Мы никогда не были средним классом. Как социальная мобильность вводит нас в заблуждение (Вайс) - страница 22

В конце XIX века увеличение популярности категории «среднего класса» в наиболее передовых европейских экономиках всецело совпадало со стремительным распространением разнообразных форм собственности домохозяйств и способов ее приобретения. Кроме того, это было время социальных и политических потрясений, которые угрожали нарастающей силе и господству капитализма. Благодаря успокоению недовольства рабочей силы, ход капиталистического накопления вошел в плавную колею, и часть прибавочного продукта, создаваемого возросшим объемом промышленного производства, стала доступна для обычных людей. Эта доля концентрировалась в виде ресурсов, которые позволили значительному количеству трудящихся обрести социальную мобильность и материальную защищенность с помощью таких способов, каких у них не было прежде. Эти мобильность и защищенность (или их перспективы) перенаправляли энергию трудящихся от протеста к инвестированию. Недовольные работники могли обзаводиться накоплениями, жильем и регалиями, которые им было бы страшно потерять. Кроме того, они могли приобретать масштабный набор материальных и культурных атрибутов, которые утверждали их преимущества и демонстрировали их достижения.

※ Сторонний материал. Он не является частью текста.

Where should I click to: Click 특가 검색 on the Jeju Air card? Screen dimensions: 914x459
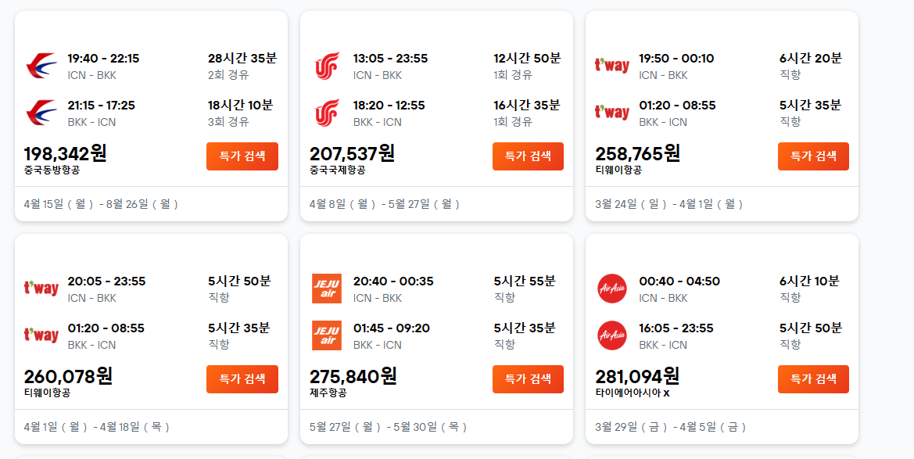coord(527,379)
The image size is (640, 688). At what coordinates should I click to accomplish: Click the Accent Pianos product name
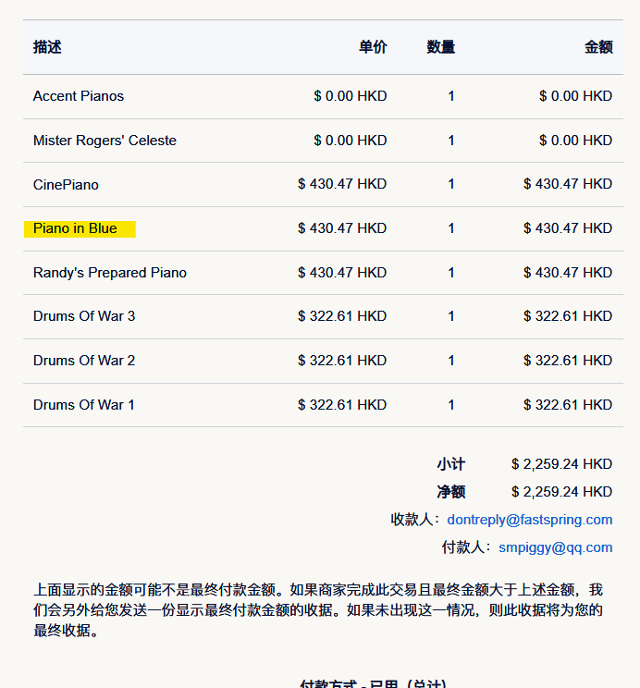tap(79, 96)
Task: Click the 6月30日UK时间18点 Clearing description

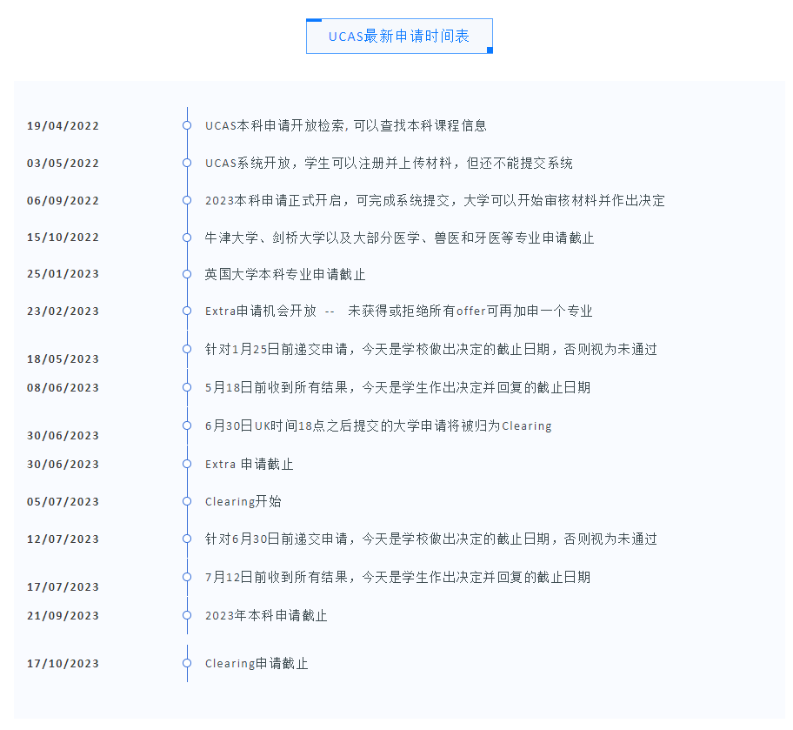Action: tap(378, 425)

Для капиталистического накопления выгодно создание подготовленной и мотивированной рабочей силы, представители которой слишком заняты, пытаясь не останавливаться в борьбе за обладание собственностью и зависящими от нее доходами, чтобы осознать, что все они подвергаются эксплуатации, и оказывать ей сопротивление. Наблюдая за этой тенденцией, некоторые теоретики утверждали, что средний класс занимает противоречивое положение между трудом и капиталом[16], – противоречивое в том смысле, что оно натравливает нас на самих себя. В качестве трудящихся мы подвергаемся эксплуатации ради создания прибавочного продукта вне зависимости от того, насколько престижна наша работа или насколько велики наши заработки. Но в силу того, что мы владеем определенными накоплениями (жилье, автомобиль, страховой полис или какая-либо регалия) либо надеемся их получить, мы кое-что выигрываем, становясь на сторону динамики накопления капитала, которая может защитить или повысить ценность того, чем мы владеем, вне зависимости от того, насколько скромна наша работа или насколько умеренны наши накопления. Кроме того, нам придется кое-что потерять, если мы будем сопротивляться этой динамике, поскольку наше благосостояние вращается вокруг владения уже приобретенными нами ресурсами и сохранения их ценности.

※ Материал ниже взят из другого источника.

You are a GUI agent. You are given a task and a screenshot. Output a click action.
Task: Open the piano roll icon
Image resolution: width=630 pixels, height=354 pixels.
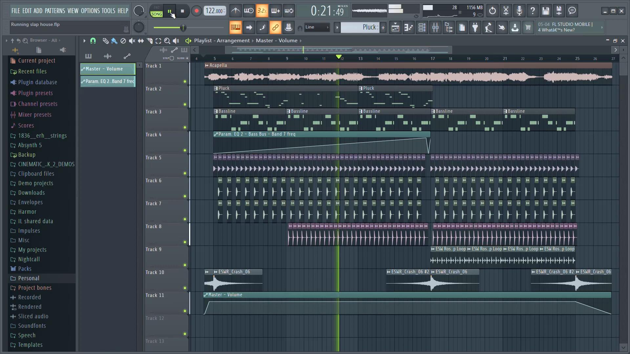[409, 28]
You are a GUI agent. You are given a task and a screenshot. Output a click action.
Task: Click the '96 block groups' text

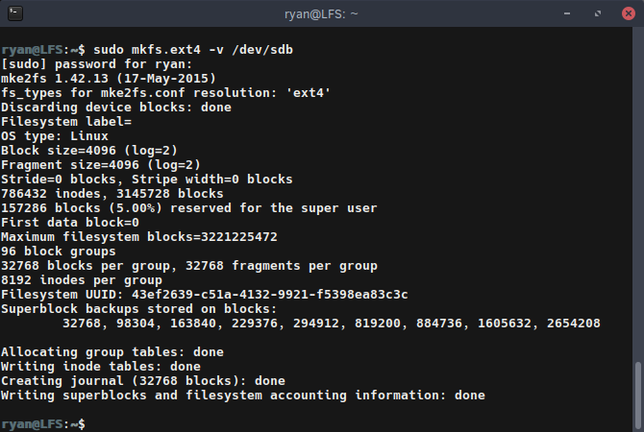55,251
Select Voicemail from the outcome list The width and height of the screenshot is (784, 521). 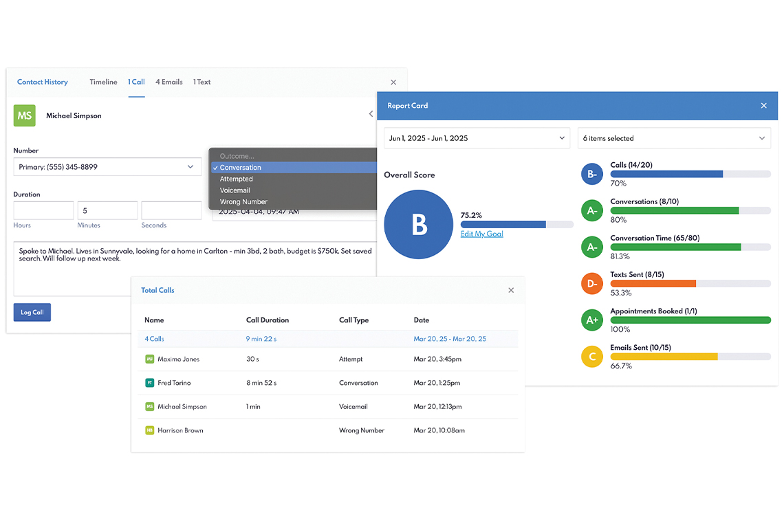[235, 190]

Наша классовая принадлежность определяется таким образом, что воздает должное нашему стремлению заглядывать за жесткие пределы возможностей нашего труда в будущее, где наши домохозяйства укрепятся или придут в беспорядок в результате наших сегодняшних инвестиций, и не принимать во внимание институциональные ограничения, которые ради поддержания прибыльности предопределяют ценность того, чем мы владеем, нашего труда и заработков, а также – шире – наших собственных судеб. Мы именуемся средним классом. Он распахивает свои объятия перед каждым из нас, от высокооплачиваемых профессионалов и менеджеров до успешных или испытывающих затруднения владельцев бизнеса и оказывающих услуги самозанятых – и далее вплоть до персонала самого низкого уровня и непостоянно занятых стажеров. Именно так обстоит дело, поскольку бóльшая часть нашей жизни уходит на работу, но в то же время мы владеем (или рассчитываем, что однажды будем владеть) материальными и человеческими ресурсами, ценность которых можно поддерживать или наращивать посредством инвестиций. Наименование «средний класс» воплощает наше представление о том, чем мы владеем и как мы преуспеваем в жизни, таким образом, словно все это является результатом нашего личного выбора и усилий. Это вновь воплощает нашу приверженность жертвам ради будущего, как будто это будущее зависит только от наших решений и усилий.